▶ **Exercise directions**:
With both ends included, repeat exactly the lines of the entries below from the one containing "Instruction: Select the" down to the one containing "You are a computer-use agent. This", and no others.

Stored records
^^^^^^^^^^^^^^^^
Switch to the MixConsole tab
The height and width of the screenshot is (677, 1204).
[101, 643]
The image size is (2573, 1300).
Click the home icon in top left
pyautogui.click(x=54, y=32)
^^^^^^^^^^^^^^^^
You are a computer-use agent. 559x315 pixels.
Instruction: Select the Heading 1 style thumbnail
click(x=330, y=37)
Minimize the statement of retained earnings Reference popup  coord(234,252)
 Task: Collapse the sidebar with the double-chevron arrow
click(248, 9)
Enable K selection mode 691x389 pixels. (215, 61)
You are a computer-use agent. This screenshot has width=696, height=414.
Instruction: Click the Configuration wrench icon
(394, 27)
^^^^^^^^^^^^^^^^
▶ **Your response**:
Instruction: Select the Heading 1 style thumbnail
click(x=330, y=37)
Minimize the statement of retained earnings Reference popup  coord(234,252)
 Task: Collapse the sidebar with the double-chevron arrow
click(248, 9)
Enable K selection mode 691x389 pixels. (215, 61)
You are a computer-use agent. This screenshot has width=696, height=414.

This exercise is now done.